### RECORDED INFORMATION
____________________
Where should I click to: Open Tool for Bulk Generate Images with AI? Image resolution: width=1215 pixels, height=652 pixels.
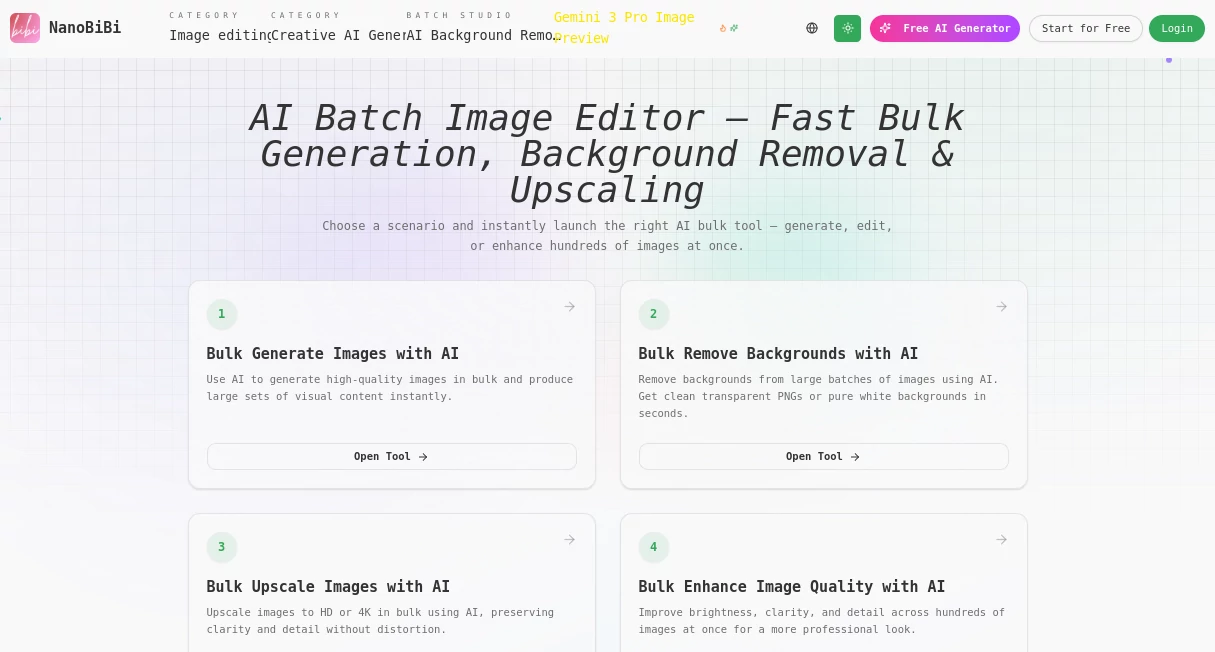[391, 457]
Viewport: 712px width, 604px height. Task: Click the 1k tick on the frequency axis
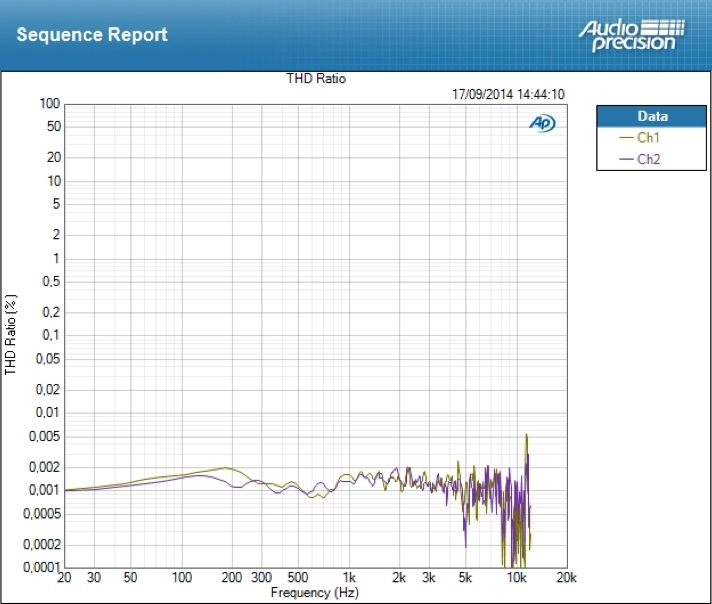(349, 578)
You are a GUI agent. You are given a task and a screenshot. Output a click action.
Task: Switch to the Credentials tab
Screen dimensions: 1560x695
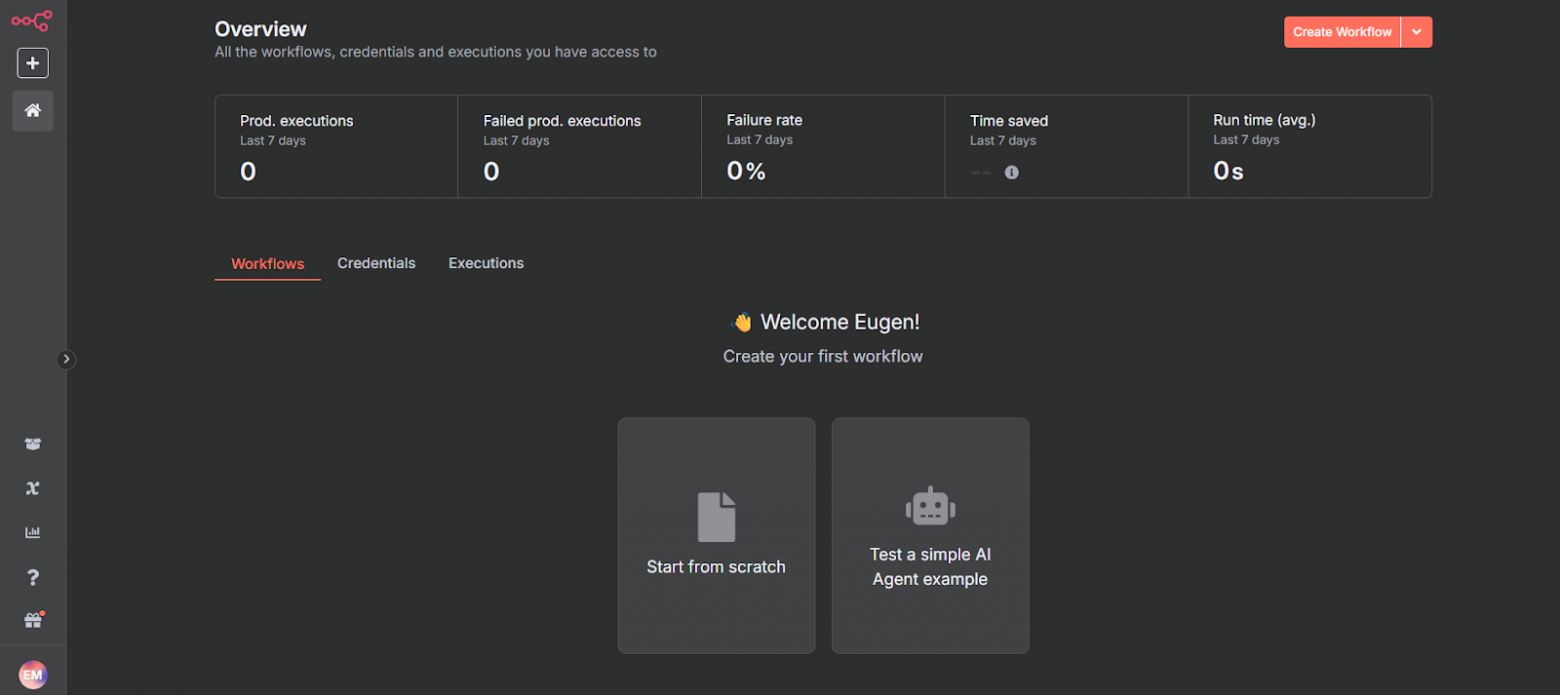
____________________
### EXERCISE
Print the lines from the line containing "You are a GUI" through the last line of the listing, exactly as they stand, and leave any pictures out.

### RESULT OF THIS EXERCISE
You are a GUI agent. You are given a task and a screenshot. Output a click action.
Task: Switch to the Credentials tab
Screen dimensions: 1560x695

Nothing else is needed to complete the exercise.